<<<<

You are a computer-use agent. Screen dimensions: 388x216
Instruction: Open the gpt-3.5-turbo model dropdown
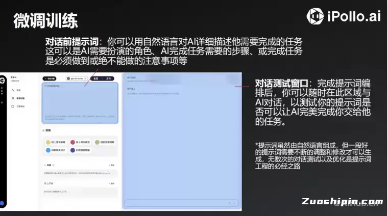tap(77, 79)
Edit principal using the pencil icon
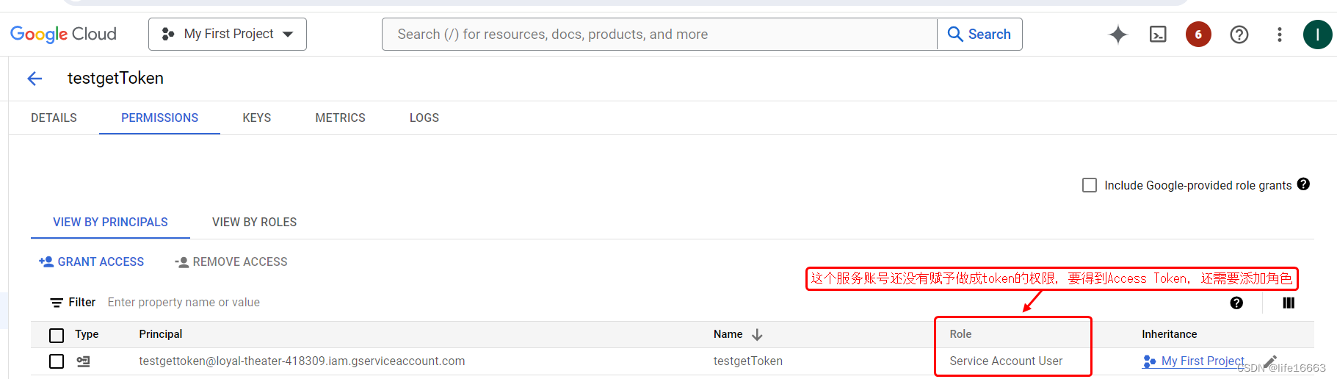This screenshot has width=1337, height=379. [x=1271, y=361]
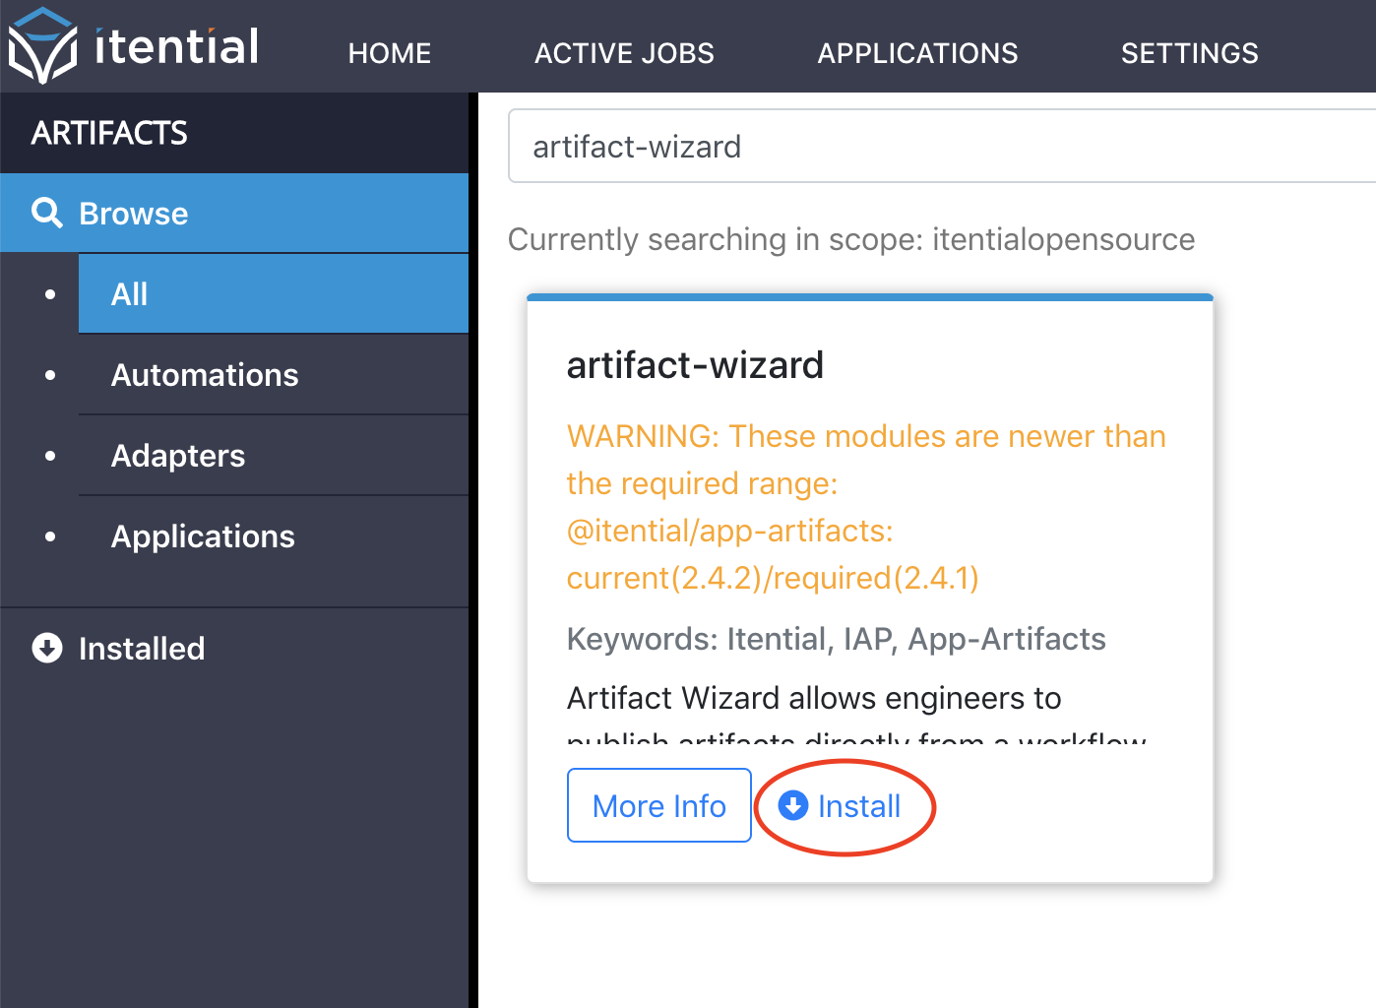Click the artifact-wizard card title
1376x1008 pixels.
695,365
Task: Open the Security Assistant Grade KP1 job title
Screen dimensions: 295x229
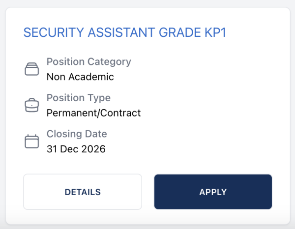Action: (x=124, y=33)
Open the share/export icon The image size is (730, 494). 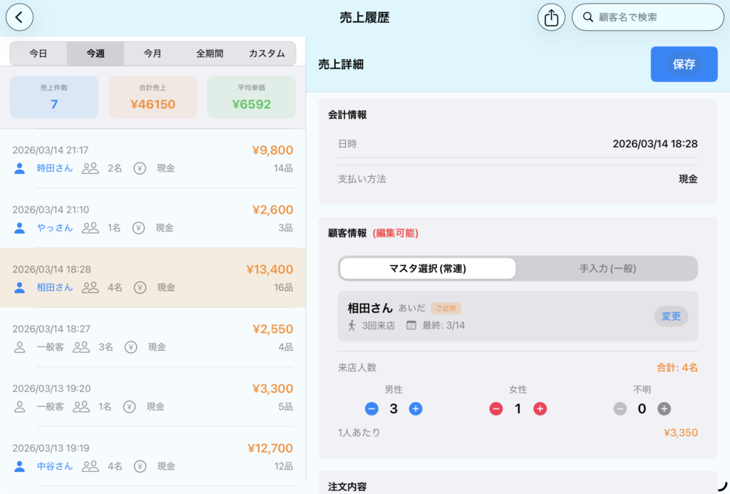551,17
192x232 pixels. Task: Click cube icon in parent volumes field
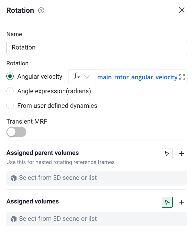click(14, 178)
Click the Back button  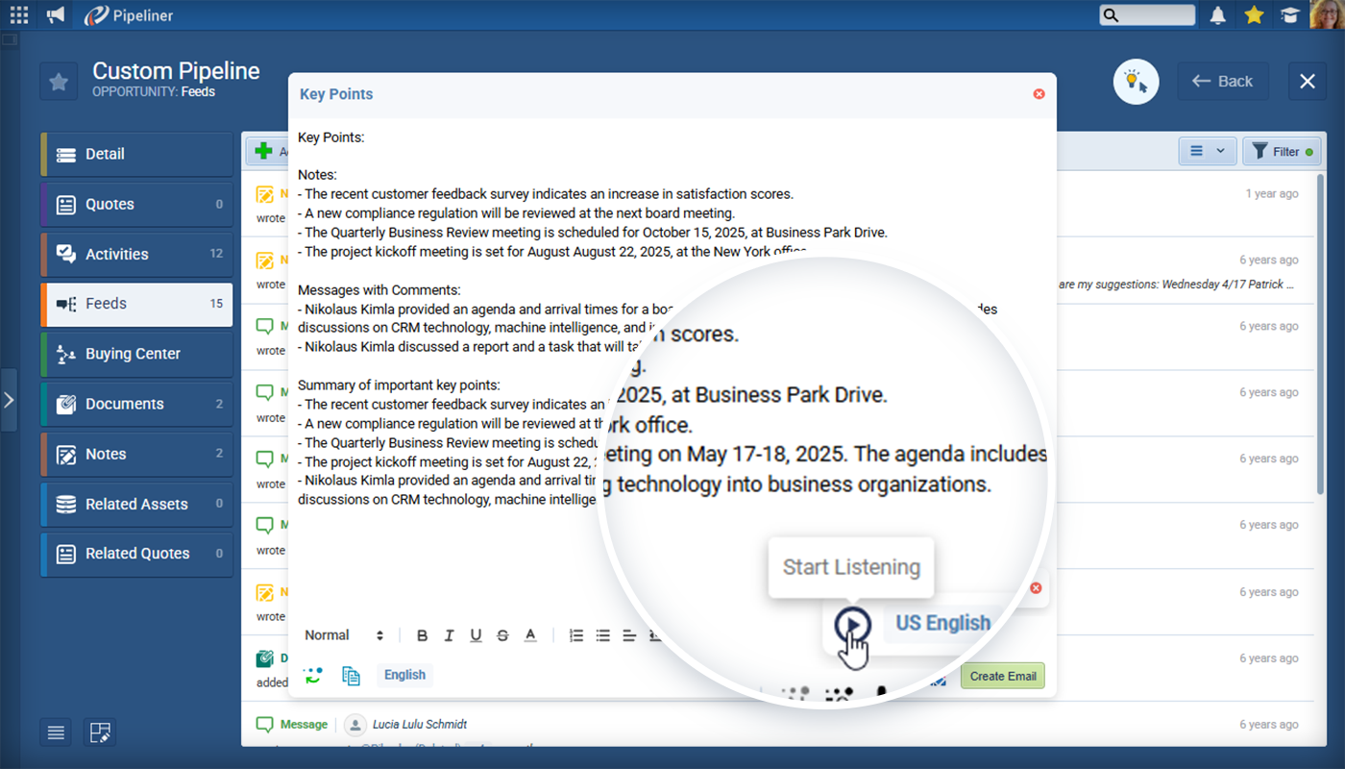1223,82
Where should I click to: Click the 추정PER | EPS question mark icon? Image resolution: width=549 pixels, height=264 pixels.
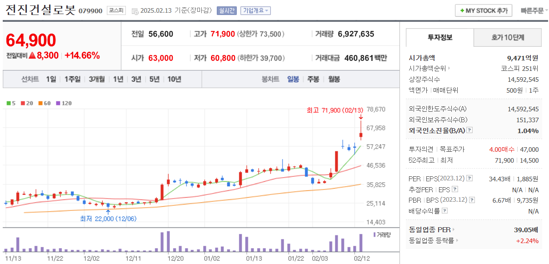coord(455,189)
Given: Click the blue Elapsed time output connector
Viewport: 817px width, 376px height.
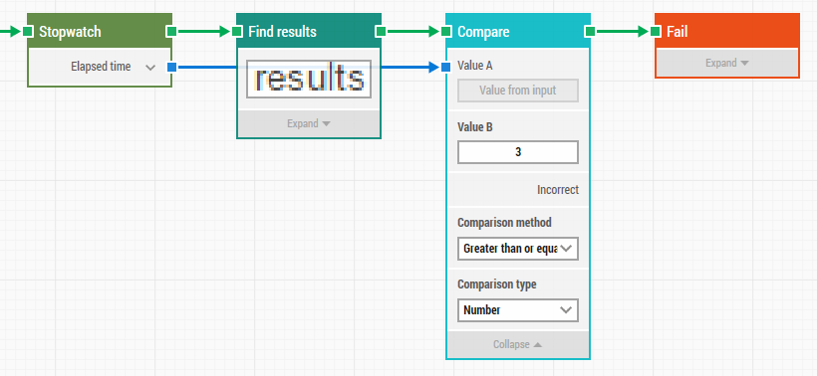Looking at the screenshot, I should 172,67.
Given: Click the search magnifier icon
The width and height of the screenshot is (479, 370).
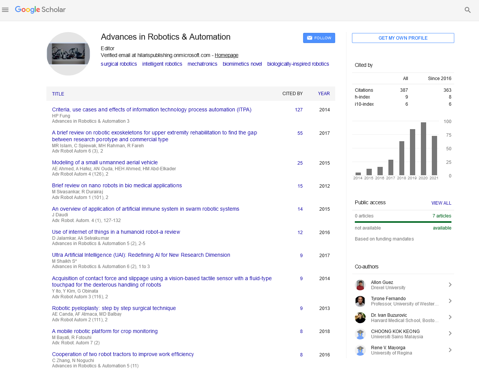Looking at the screenshot, I should pyautogui.click(x=467, y=10).
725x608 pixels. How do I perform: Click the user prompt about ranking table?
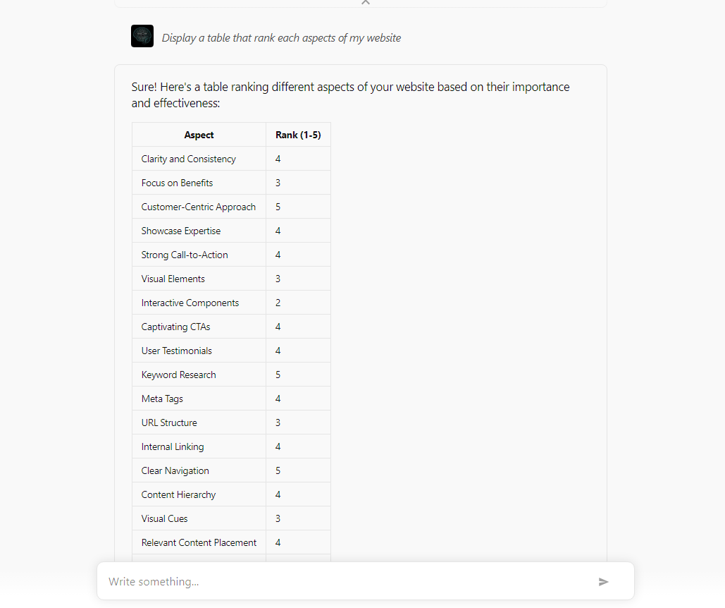[x=281, y=38]
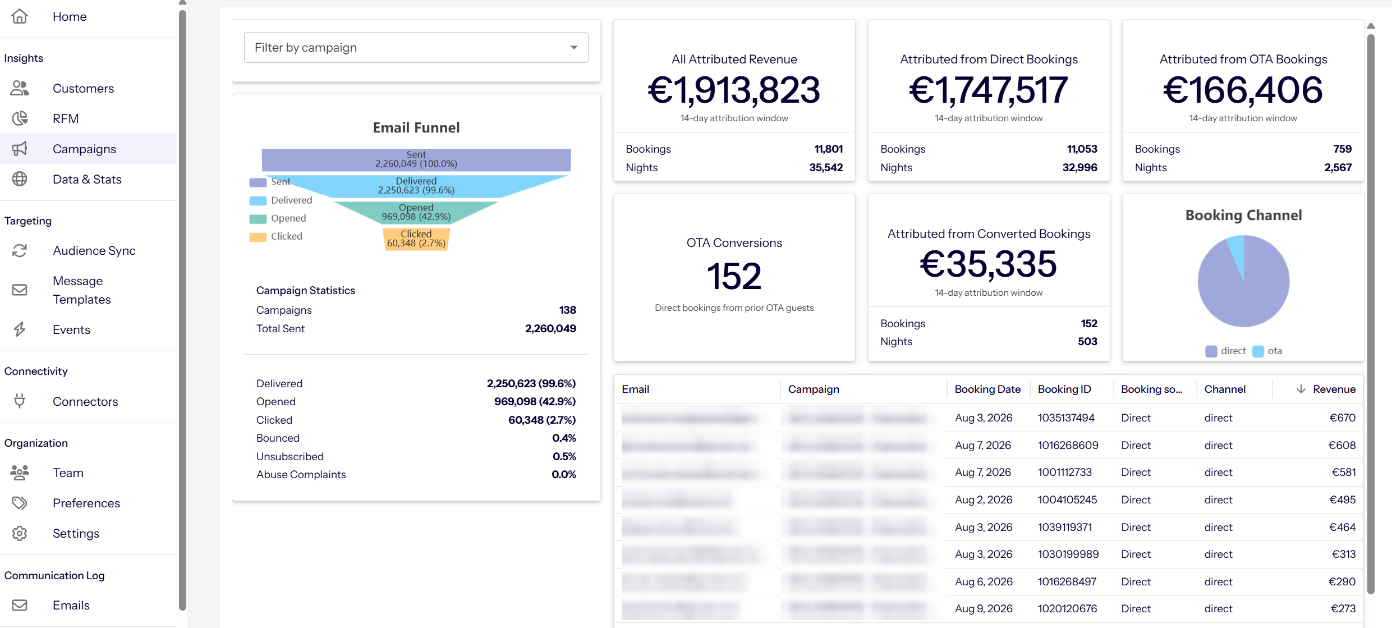Open Audience Sync refresh icon
Screen dimensions: 1392x628
tap(20, 250)
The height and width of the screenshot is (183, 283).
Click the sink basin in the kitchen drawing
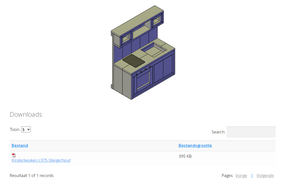[x=153, y=50]
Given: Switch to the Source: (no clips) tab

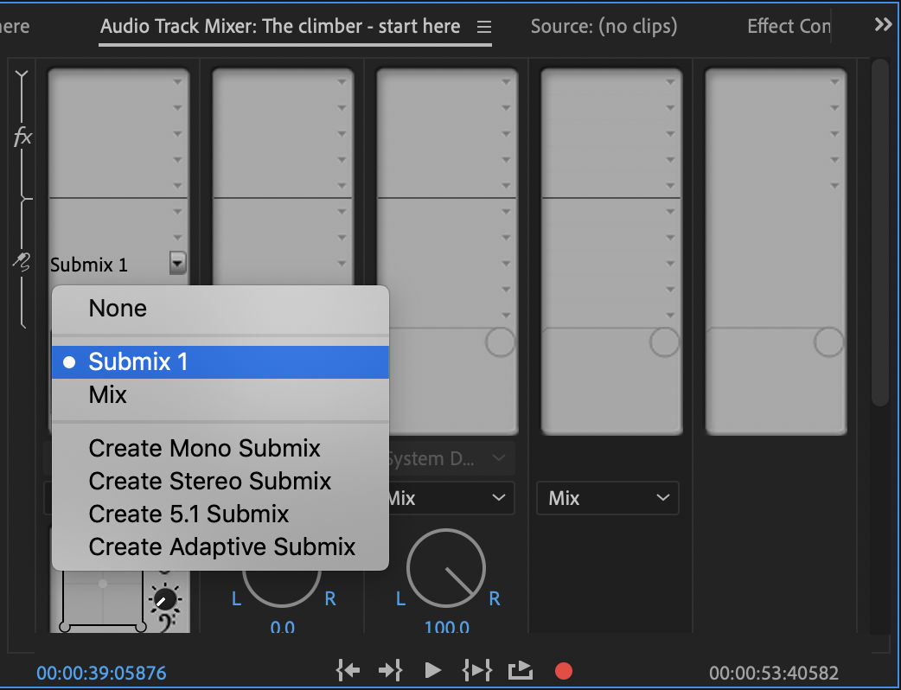Looking at the screenshot, I should coord(602,26).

>>>>

> Task goal
The output should be the lines from the one with "Click the sink basin in the kitchen drawing" through the end of the material above, both ends included, printed exactly and nothing else. Drop the pictures.

> Response to this task
Click the sink basin in the kitchen drawing
[x=153, y=50]
Given: Switch to the Source: (no clips) tab

Looking at the screenshot, I should coord(602,26).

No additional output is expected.